To do
(A) Translate this sentence from the article below on Jeremy Nathans's Golden Brain Award into Spanish: "His work with the retina of the eye is helping to explain basic evolutionary processes and may someday make it possible to treat hereditary eye disease."
(B) Pick up the article below on Jeremy Nathans's Golden Brain Award after its final sentence and carry it forward.

Text shown
_____

1989: Nathans

Professor Jeremy Nathans
Neuroscience Department
The John Hopkins School of Medicine, Baltimore

October 27, 1989

SCIENTIST HONORED FOR WORK ON GENES, COLOR VISION

Berkeley – Molecular biologist Jeremy Nathans, M.D., Ph.D., has won the 1989 Golden Brain Award from the Minerva Foundation for pioneering research which has revealed how genes govern color vision.

Nathans, 31, was the first to isolate the genes responsible for color vision in work done at Stanford University with Professor of Biochemistry David Hogness. Now at

The Johns Hopkins University School of Medicine in Baltimore, Md., Nathans is using molecular genetics to explore the mechanisms that permit us to see color. His work with the retina of the eye is helping to explain basic evolutionary processes and may someday make it possible to treat hereditary eye disease.

The Berkeley-based Minerva Foundation annually gives the &olden Brain Award for exceptional basic research on vision and the brain. Nathans is the youngest recipient to be so honored.

Nathan's work has not only explained the genetics of color blindness by identifying the genes responsible for red, green, and blue color reception, but also provides insight into the workings of the central nervous system.

"The retina of the eye is part of the brain and the nervous system," Nathans explained. "If you are going to study how the brain works, it is a good idea to start with the simplest part. The retina is the simplest part--it is specialized for seeing light--yet it has all the elements of the larger system, such as cells communicating with each other."

_____

Excerpted data
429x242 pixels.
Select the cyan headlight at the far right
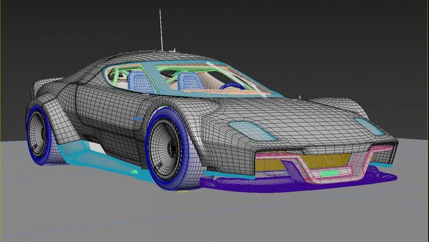click(x=370, y=126)
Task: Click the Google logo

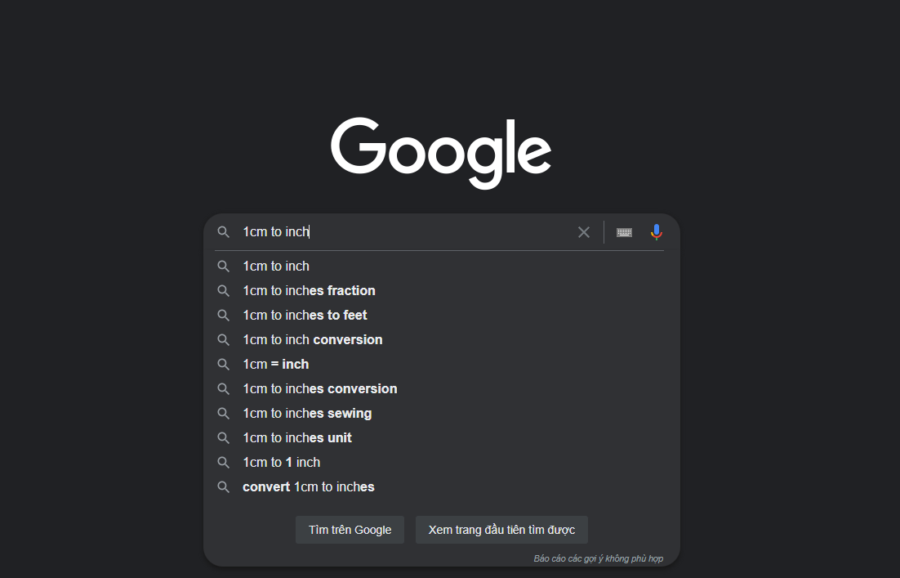Action: coord(441,152)
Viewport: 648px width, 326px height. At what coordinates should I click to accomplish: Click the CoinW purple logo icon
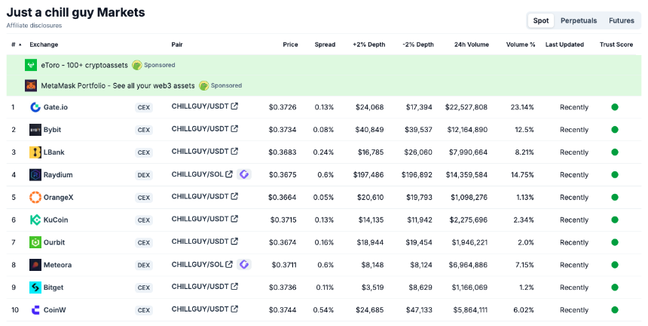35,310
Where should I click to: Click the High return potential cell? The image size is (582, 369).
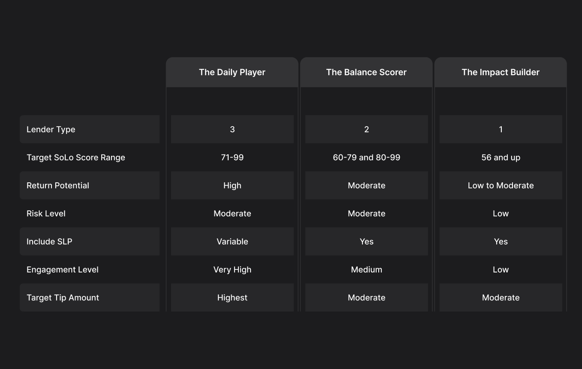232,185
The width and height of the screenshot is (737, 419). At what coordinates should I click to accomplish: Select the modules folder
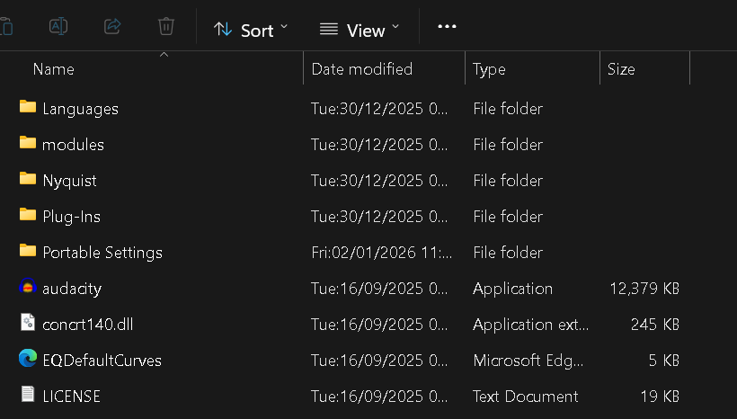[73, 145]
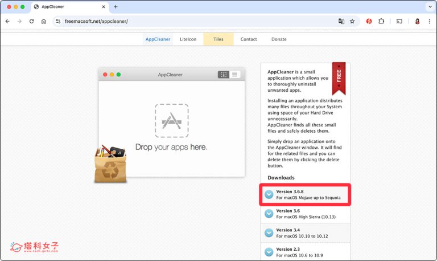Screen dimensions: 437x261
Task: Toggle the drop-zone view in AppCleaner window
Action: 223,75
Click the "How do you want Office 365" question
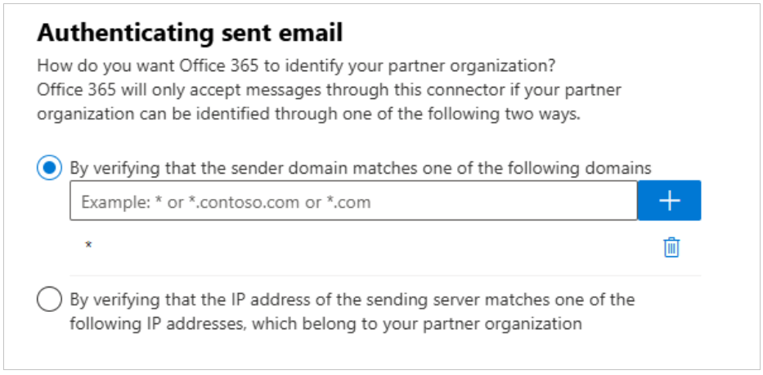 click(x=296, y=66)
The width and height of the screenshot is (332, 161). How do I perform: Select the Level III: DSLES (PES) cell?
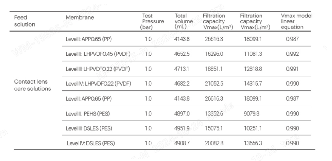tap(89, 128)
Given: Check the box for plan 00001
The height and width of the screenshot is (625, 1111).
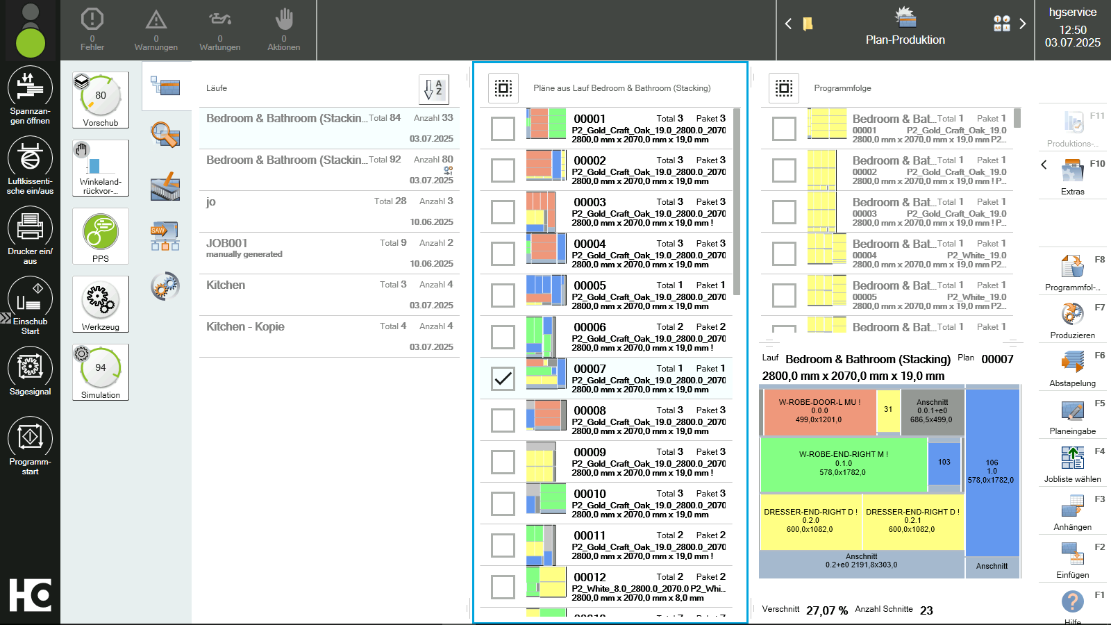Looking at the screenshot, I should 503,128.
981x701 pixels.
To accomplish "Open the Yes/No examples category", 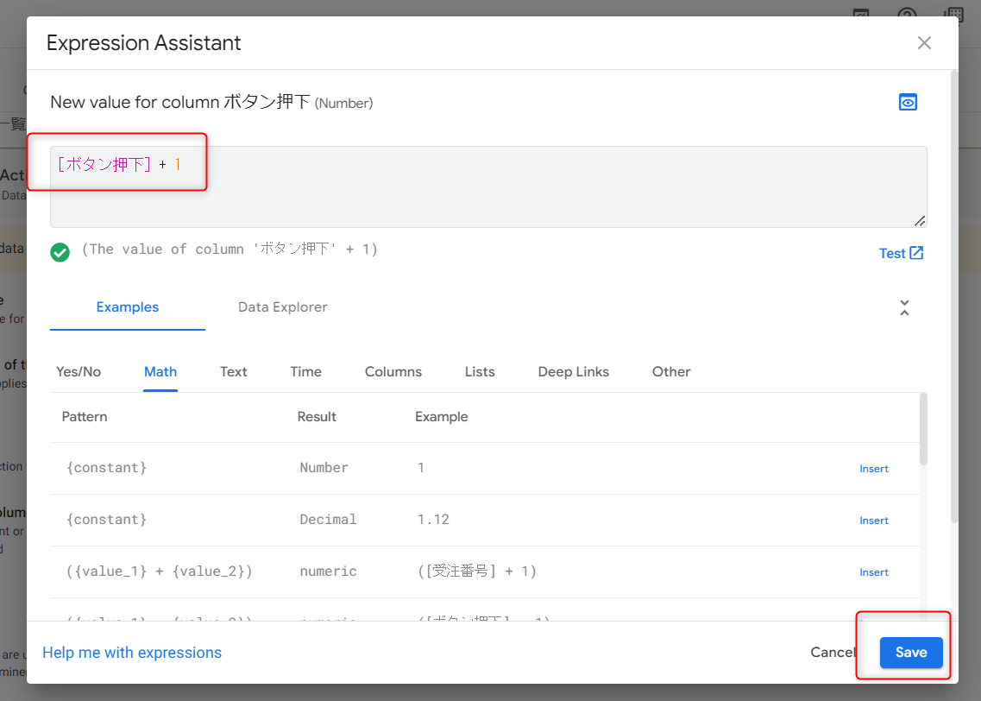I will [79, 372].

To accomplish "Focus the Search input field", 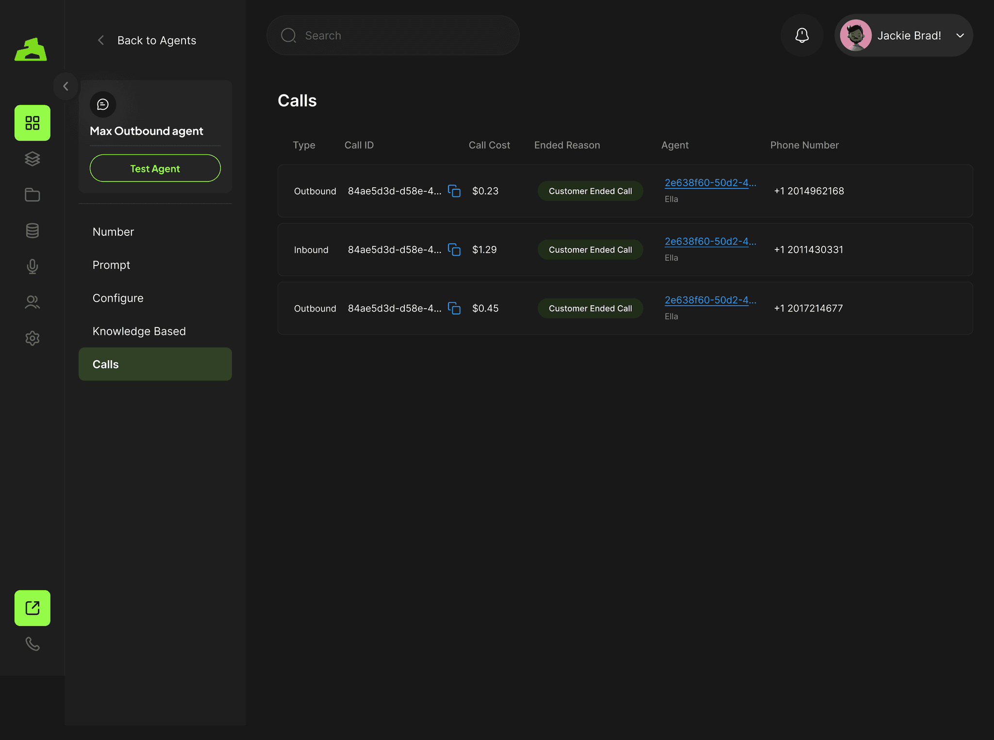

_____

Answers for each item
(A) Su trabajo con la retina del ojo está ayudando a explicar procesos evolutivos básicos y quizá algún día permita tratar enfermedades oculares hereditarias.

(B)
Using genes to learn about the fundamental mechanisms at work in the retina, and applying this knowledge to central nervous system biology, is the challenge for the next 30-50 years, Nathans said.

Nathans has been at Hopkins since 1988 as an assistant professor in the Department of Molecular Biology and Genetics and the Department of Neuroscience. He received the Initiatives in Research Award of the National Academy of Sciences in 1987, the Newcomb-Cleveland Prize of the American Association for the Advancement of Science in 1988, the Distinguished Young Scientist Award of the Maryland Academy of Sciences in 1989, and others.

The fifth scientist to receive the Golden Brain Award, Nathans will be honored at a dinner, Tuesday, October 31, in Phoenix, Ariz., where he will be attending a meeting of the Society for Neuroscience.

Past recipients of the award are Dr. Denis Baylor of Stanford University School of Medicine; Semir Zeki, professor of neurobiology at University College, London; Gian Poggio, M.D., professor of neuroscience at Johns Hopkins; and David Sparks, professor of neurobiology at the University of Pennsylvania.